Thomas Cook share price grounded
This week has seen Thomas Cook cease trading, to the detriment of 150,000 holidaymakers that have been stranded without a journey home. Of course, the impact on Thomas Cook shares is obvious, yet we have seen the whole sector move in the opposite direction as they seek to gobble up market share surrendered by their demise.
For the short term, we are seeing reports of sharp upside in prices from competitors, as they take advantage from the jump in demand that this bottleneck has caused. We are also likely to see the government invest in short-term solutions which will include the chartering of competitor planes to help bring stranded people back to the UK.
What are the trading opportunities after Thomas Cook’s demise?
However, there are longer-term consequences to this crisis, with the company amounting almost £10 billion worth of revenues in 2018. Those earnings will represent a bounty for competitors, and that has not gone unnoticed by traders.

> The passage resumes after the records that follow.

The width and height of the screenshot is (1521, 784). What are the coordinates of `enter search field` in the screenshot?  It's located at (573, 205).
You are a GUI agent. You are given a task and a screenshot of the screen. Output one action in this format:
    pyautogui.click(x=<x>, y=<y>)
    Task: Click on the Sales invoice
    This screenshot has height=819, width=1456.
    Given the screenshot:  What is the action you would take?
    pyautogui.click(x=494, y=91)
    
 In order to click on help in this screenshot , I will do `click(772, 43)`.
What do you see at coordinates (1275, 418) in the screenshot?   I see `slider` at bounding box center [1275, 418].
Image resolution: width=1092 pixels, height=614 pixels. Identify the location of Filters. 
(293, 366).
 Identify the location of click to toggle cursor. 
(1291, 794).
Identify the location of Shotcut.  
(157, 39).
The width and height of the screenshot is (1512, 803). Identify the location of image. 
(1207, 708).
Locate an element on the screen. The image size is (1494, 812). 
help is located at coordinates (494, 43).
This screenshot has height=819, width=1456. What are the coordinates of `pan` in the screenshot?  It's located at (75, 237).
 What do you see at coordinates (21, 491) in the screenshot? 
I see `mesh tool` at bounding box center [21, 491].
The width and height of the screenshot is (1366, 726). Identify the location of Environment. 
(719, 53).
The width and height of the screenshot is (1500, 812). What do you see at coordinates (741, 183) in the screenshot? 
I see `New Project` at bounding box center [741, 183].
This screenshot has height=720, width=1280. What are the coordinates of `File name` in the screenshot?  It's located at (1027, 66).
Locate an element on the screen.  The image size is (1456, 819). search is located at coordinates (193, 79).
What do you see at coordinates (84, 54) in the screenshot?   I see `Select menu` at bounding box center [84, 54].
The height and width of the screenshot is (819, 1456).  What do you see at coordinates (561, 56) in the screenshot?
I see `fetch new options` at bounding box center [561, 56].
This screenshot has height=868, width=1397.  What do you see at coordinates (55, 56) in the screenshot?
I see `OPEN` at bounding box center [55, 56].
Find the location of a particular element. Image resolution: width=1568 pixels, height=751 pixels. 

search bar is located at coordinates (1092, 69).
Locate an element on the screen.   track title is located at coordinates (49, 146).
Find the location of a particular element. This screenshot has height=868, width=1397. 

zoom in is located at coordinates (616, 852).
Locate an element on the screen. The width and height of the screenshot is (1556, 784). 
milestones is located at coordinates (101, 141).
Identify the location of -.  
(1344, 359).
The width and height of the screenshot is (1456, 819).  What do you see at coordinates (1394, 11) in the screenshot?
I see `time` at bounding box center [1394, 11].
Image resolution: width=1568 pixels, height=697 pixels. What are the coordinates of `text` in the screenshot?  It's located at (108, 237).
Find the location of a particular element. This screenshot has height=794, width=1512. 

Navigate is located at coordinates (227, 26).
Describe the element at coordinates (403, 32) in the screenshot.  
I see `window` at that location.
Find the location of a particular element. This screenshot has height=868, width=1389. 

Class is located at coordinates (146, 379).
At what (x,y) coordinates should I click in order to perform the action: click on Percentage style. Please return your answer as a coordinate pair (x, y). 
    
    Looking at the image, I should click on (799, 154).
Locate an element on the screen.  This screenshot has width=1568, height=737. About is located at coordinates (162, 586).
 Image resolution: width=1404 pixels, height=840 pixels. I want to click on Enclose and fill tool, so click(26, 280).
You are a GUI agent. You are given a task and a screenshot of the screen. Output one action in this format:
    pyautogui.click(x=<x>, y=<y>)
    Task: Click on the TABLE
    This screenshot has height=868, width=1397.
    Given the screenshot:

With airlines having suffered heavily amid falling margins, could this represent the bottom for Thomas Cook’s competitors?
TUI has been deemed the likeliest to gain from Thomas Cook’s demise, with the company similarly offering package holidays. The share price has seen a sharp rise through £8.82, completing a double bottom formation. This provides the first higher high in over a year, seemingly breaking out of a downtrend that has been in play since the June 2018 peak of £16.86.
With the price passing through the 61.8% Fibonacci retracement level, there is a good chance we could see a continuation of this rally from here. The next resistance level of note comes at £10.35, with the £11.42 swing high forming the definitive level that will signal a wider uptrend if broken.
easyJet is another firm that has enjoyed a bullish week thus far, with the price managing to form a four-month high. The wider downtrend seen throughout the past year is certainly under pressure, with the price rising through £11.21 resistance after a failure to create a new low last month.
Unlike TUI, we have already seen such a move, with the price having rose through £12.31 in January, only to sell-off once again. Thus, while this recent break has boosted the chances of a wider uptrend coming into play, there is also a chance we are seeing a A-B-C style retracement. With that in mind, watch for the Fibonacci resitance at £11.27 and £11.95 to potentially come into play as we move higher.
International Consolidated Airlines (IAG)
IAG gains have been somewhat limited this week, despite the upside seen over the past month. The wider trend does point towards the sell-off seen since mid-2018 as being a potential retracement before we turn higher once more. Thus, there is a good chance we could bottom out here following a deep retracement that came close to the 76.4% Fibonacci support level at £3.82. For confirmation of this bullish reversal, watch for a break through £5.12. Alternately, with the price having rallied into the 76.4% Fibonacci level, it makes sense to look out for a whether this £4.84 level is respected as a gauge of whether this is a retracement or reversal.
Gains in Ryanair have been similarly uninspiring this week, with the airline having already gained a significant amount of ground over the course of the past month. A break through €11.01 would bring about a more convincing bullish story, yet the recent respect of 76.4% Fibonacci resistance does raise the possibility of a bearish continuation coming back into play. Ultimately if we want to see a bullish reversal come into play, we would want to see a break through the €12.88 swing high from March.
TUI the big winners so far
The biggest winner has clearly been TUI this week, with the package holiday element of that company convincing markets that they will gain significantly from a consolidated market going forward. TUI revenues for 2018 were roughly twice that of Thomas Cook, meaning that there are significant opportunities for the firm to grow if senior management play their cards right in the aftermath of this corporate decline.